**YOUR TASK**
Be exact. Print each record as it stands.

(Stored data)
[Start of Attachment]

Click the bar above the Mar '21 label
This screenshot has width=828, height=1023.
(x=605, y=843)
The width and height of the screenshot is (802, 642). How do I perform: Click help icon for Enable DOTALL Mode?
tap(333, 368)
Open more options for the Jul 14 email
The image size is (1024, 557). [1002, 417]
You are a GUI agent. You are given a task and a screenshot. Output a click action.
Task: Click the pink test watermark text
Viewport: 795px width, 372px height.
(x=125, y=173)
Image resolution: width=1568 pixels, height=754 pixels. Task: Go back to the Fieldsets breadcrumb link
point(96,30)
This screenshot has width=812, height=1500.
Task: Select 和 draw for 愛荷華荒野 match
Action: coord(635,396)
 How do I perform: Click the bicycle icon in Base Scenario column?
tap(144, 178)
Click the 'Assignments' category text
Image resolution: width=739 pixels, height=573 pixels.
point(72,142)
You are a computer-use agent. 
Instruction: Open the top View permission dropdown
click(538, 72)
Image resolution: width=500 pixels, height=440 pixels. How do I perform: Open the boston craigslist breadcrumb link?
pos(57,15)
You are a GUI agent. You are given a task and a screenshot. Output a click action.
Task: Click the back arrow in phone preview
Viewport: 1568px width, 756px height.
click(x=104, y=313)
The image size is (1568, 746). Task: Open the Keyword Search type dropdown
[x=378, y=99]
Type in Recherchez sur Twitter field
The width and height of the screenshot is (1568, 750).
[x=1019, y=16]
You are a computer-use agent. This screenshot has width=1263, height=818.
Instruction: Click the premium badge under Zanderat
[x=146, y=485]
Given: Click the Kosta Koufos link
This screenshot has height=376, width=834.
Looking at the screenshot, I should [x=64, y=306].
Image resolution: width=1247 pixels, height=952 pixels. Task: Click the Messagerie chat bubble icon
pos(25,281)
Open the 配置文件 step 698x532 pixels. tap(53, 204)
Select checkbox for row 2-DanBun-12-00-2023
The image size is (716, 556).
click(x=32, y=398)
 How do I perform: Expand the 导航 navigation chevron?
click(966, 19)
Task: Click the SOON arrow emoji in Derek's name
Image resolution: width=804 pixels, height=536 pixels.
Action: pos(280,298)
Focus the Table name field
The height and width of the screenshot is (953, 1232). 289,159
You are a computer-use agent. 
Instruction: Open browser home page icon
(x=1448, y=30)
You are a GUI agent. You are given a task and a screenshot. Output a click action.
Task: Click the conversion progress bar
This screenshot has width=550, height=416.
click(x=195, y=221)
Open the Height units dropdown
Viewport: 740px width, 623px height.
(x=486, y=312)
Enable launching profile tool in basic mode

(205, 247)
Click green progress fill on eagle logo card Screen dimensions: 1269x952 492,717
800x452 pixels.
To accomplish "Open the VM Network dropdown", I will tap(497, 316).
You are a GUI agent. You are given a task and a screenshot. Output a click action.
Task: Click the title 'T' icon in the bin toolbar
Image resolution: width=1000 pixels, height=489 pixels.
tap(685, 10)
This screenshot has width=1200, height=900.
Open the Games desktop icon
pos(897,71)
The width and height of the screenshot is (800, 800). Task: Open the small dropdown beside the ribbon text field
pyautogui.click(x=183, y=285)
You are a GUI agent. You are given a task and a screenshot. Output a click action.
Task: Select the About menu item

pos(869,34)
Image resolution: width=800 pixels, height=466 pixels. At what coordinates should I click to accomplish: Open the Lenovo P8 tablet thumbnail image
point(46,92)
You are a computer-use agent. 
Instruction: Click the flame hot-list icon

[End of Attachment]

**TASK OUTPUT**
Click the bar above the Mar '21 label
This screenshot has width=828, height=1023.
(x=605, y=843)
The width and height of the screenshot is (802, 642). How do I perform: Click help icon for Enable DOTALL Mode?
tap(333, 368)
Open more options for the Jul 14 email
The image size is (1024, 557). [1002, 417]
You are a GUI agent. You are given a task and a screenshot. Output a click action.
Task: Click the pink test watermark text
Viewport: 795px width, 372px height.
(x=125, y=173)
Image resolution: width=1568 pixels, height=754 pixels. Task: Go back to the Fieldsets breadcrumb link
point(96,30)
This screenshot has width=812, height=1500.
Task: Select 和 draw for 愛荷華荒野 match
Action: coord(635,396)
 How do I perform: Click the bicycle icon in Base Scenario column?
tap(144, 178)
Click the 'Assignments' category text
Image resolution: width=739 pixels, height=573 pixels.
point(72,142)
You are a computer-use agent. 
Instruction: Open the top View permission dropdown
click(538, 72)
Image resolution: width=500 pixels, height=440 pixels. How do I perform: Open the boston craigslist breadcrumb link?
pos(57,15)
You are a GUI agent. You are given a task and a screenshot. Output a click action.
Task: Click the back arrow in phone preview
Viewport: 1568px width, 756px height.
click(x=104, y=313)
The image size is (1568, 746). Task: Open the Keyword Search type dropdown
[x=378, y=99]
Type in Recherchez sur Twitter field
The width and height of the screenshot is (1568, 750).
[x=1019, y=16]
You are a computer-use agent. This screenshot has width=1263, height=818.
Instruction: Click the premium badge under Zanderat
[x=146, y=485]
Given: Click the Kosta Koufos link
This screenshot has height=376, width=834.
Looking at the screenshot, I should [x=64, y=306].
Image resolution: width=1247 pixels, height=952 pixels. Task: Click the Messagerie chat bubble icon
pos(25,281)
Open the 配置文件 step 698x532 pixels. tap(53, 204)
Select checkbox for row 2-DanBun-12-00-2023
The image size is (716, 556).
click(x=32, y=398)
 How do I perform: Expand the 导航 navigation chevron?
click(966, 19)
Task: Click the SOON arrow emoji in Derek's name
Image resolution: width=804 pixels, height=536 pixels.
Action: pos(280,298)
Focus the Table name field
The height and width of the screenshot is (953, 1232). 289,159
You are a computer-use agent. 
Instruction: Open browser home page icon
(x=1448, y=30)
You are a GUI agent. You are given a task and a screenshot. Output a click action.
Task: Click the conversion progress bar
This screenshot has width=550, height=416.
click(x=195, y=221)
Open the Height units dropdown
Viewport: 740px width, 623px height.
(x=486, y=312)
Enable launching profile tool in basic mode

(205, 247)
Click green progress fill on eagle logo card Screen dimensions: 1269x952 492,717
800x452 pixels.
To accomplish "Open the VM Network dropdown", I will tap(497, 316).
You are a GUI agent. You are given a task and a screenshot. Output a click action.
Task: Click the title 'T' icon in the bin toolbar
Image resolution: width=1000 pixels, height=489 pixels.
tap(685, 10)
This screenshot has width=1200, height=900.
Open the Games desktop icon
pos(897,71)
The width and height of the screenshot is (800, 800). Task: Open the small dropdown beside the ribbon text field
pyautogui.click(x=183, y=285)
You are a GUI agent. You are given a task and a screenshot. Output a click action.
Task: Select the About menu item

pos(869,34)
Image resolution: width=800 pixels, height=466 pixels. At what coordinates should I click to accomplish: Open the Lenovo P8 tablet thumbnail image
point(46,92)
You are a computer-use agent. 
Instruction: Click the flame hot-list icon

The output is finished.